The response must consist of the lines below from the one with "This screenshot has height=551, width=980." through the one with "Click Browse files for document 1", exactly as they appear and with both ends kept.

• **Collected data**

'''

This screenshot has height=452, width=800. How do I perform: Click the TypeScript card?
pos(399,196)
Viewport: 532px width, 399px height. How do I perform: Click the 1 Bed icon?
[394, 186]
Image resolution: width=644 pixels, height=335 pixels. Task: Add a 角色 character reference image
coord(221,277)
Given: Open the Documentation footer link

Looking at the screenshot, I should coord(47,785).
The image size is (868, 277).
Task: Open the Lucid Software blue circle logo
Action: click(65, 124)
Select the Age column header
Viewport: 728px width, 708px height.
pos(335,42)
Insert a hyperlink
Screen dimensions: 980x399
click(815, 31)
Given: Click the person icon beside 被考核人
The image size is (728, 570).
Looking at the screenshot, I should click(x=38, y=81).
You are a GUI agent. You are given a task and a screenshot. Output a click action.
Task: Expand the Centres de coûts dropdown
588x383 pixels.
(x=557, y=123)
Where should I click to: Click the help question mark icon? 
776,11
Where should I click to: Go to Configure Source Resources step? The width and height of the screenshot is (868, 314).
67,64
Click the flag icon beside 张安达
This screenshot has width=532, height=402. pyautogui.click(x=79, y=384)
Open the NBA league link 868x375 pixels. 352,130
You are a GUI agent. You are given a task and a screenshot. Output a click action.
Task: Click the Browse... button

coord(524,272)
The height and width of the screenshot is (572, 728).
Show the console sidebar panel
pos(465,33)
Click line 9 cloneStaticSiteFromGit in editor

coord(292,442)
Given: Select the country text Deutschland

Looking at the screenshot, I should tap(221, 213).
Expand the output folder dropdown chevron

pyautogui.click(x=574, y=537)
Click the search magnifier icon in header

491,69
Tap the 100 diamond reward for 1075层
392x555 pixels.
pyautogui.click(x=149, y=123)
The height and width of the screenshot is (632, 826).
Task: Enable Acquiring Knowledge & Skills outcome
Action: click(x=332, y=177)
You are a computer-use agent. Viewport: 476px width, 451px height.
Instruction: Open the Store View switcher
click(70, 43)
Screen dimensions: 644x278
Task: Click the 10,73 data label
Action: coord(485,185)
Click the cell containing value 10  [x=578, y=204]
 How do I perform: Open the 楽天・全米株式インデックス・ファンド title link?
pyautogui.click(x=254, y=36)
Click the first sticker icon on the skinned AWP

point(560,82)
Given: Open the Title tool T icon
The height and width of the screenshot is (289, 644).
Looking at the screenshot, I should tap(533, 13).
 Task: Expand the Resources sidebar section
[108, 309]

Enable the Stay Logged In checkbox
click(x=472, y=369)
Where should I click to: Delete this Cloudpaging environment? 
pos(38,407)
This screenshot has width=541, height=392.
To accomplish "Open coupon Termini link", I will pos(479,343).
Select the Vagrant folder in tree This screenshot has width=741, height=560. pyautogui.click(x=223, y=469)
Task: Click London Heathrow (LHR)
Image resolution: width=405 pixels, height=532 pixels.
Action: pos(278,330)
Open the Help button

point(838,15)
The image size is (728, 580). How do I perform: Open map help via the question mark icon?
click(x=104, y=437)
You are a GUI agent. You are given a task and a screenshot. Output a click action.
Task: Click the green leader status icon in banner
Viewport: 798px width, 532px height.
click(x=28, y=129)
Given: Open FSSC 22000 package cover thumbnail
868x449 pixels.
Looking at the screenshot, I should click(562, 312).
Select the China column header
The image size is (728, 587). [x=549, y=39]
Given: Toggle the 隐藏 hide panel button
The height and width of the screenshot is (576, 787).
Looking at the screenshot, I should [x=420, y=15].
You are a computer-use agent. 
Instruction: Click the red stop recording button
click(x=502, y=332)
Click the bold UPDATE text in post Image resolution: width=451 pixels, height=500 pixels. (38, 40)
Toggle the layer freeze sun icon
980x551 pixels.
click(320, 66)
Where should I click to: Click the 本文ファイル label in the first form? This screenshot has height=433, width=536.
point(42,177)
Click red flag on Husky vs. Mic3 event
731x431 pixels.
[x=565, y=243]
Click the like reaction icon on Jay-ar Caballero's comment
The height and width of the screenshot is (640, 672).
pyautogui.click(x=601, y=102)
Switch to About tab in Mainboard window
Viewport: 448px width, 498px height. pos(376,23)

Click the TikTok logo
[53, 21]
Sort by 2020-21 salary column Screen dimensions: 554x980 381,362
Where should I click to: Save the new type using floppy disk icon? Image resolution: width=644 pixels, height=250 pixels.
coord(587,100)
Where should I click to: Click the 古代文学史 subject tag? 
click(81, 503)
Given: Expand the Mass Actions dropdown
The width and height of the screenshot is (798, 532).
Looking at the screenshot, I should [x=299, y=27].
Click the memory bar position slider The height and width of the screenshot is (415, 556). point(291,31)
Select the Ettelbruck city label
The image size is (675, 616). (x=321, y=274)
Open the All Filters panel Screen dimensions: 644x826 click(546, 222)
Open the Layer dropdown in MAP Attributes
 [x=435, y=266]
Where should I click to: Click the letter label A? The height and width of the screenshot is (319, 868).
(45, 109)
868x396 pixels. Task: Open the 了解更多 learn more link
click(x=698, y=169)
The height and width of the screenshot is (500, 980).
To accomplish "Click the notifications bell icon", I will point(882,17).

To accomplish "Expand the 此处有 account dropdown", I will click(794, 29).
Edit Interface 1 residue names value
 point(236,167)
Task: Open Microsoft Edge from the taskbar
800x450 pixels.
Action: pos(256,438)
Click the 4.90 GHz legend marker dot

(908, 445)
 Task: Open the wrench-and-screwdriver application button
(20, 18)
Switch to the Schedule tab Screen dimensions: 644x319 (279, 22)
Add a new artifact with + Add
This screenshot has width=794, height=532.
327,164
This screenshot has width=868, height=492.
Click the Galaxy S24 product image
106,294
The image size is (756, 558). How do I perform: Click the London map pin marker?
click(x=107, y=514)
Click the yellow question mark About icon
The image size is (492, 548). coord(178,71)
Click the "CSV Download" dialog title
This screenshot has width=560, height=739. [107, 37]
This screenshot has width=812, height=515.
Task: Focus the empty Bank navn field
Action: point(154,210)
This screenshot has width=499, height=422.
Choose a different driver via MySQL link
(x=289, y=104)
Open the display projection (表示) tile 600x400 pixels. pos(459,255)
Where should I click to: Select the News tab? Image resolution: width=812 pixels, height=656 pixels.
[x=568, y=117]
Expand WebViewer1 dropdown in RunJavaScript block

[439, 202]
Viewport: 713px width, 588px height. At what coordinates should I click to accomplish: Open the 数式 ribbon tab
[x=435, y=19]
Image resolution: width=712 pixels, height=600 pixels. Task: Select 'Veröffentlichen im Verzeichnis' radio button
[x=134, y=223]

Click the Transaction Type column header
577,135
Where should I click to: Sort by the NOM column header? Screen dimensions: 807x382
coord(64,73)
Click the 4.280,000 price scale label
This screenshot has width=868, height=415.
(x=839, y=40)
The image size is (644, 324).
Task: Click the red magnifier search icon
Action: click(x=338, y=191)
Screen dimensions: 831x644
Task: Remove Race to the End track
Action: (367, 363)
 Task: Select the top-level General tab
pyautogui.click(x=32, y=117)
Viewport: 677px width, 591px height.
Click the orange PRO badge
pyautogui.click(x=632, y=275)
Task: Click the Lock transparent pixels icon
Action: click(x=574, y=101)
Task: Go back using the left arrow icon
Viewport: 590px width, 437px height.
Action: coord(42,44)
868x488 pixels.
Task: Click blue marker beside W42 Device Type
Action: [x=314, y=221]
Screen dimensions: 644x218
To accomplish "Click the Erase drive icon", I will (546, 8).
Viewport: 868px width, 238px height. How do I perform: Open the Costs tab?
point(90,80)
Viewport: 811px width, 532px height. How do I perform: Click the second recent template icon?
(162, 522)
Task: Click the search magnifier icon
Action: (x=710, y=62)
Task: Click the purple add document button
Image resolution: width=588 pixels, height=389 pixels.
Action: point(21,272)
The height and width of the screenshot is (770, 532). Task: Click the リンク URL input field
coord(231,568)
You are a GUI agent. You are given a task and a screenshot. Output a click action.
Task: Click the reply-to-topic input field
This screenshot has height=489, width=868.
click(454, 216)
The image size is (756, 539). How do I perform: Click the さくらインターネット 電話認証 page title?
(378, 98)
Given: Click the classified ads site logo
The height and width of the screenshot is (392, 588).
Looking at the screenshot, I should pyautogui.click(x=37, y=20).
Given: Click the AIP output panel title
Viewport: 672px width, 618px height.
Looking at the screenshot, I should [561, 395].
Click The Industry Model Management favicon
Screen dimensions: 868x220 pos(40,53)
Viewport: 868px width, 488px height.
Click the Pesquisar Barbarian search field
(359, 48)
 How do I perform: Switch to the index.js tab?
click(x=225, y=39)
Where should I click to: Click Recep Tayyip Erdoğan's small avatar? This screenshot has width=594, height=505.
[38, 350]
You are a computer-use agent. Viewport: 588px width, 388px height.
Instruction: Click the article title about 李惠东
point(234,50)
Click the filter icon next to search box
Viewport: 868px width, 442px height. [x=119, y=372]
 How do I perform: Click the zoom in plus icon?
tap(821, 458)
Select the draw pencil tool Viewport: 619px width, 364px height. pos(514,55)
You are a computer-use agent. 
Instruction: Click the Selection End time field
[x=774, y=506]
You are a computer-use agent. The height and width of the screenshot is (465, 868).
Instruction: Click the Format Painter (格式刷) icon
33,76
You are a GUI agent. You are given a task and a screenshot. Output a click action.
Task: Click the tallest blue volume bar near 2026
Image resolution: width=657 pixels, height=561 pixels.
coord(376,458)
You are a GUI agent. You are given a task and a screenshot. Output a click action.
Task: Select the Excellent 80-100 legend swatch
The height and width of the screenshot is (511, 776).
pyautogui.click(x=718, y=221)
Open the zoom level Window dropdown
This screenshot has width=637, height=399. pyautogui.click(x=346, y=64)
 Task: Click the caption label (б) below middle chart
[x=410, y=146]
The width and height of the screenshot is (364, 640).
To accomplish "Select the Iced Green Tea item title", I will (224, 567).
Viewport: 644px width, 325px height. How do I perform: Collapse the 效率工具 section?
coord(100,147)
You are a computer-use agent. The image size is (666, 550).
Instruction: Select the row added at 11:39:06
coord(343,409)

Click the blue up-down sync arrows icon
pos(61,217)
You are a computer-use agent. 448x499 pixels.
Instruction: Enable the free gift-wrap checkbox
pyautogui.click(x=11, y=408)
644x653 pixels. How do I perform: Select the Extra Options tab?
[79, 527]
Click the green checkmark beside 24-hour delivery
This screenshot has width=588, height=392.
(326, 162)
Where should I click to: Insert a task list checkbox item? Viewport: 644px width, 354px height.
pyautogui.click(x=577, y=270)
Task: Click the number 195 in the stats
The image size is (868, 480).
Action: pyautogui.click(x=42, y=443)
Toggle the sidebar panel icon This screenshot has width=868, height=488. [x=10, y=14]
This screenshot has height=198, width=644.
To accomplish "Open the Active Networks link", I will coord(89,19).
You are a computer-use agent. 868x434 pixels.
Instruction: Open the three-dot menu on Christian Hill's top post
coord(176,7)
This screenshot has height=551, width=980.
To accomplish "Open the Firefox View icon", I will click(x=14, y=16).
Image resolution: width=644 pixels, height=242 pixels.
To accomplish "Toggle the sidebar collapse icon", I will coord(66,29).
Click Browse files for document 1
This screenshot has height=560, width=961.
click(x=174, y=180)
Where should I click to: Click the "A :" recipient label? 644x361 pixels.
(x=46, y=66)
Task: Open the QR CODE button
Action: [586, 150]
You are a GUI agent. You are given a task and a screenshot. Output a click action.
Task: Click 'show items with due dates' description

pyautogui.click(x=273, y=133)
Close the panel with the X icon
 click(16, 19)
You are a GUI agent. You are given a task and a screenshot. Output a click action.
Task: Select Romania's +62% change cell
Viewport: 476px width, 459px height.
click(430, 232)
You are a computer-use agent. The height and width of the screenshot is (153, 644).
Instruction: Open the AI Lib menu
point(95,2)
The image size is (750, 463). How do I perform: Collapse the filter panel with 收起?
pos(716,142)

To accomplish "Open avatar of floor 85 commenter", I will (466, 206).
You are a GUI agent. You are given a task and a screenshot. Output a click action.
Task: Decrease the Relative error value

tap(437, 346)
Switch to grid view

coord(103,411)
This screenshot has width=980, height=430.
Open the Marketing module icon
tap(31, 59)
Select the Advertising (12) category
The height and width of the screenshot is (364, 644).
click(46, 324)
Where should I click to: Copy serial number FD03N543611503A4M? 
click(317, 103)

'''

• **Written answer**
This screenshot has height=551, width=980.
To accomplish "Open the Firefox View icon", I will click(x=14, y=16).
Image resolution: width=644 pixels, height=242 pixels.
To accomplish "Toggle the sidebar collapse icon", I will coord(66,29).
Click Browse files for document 1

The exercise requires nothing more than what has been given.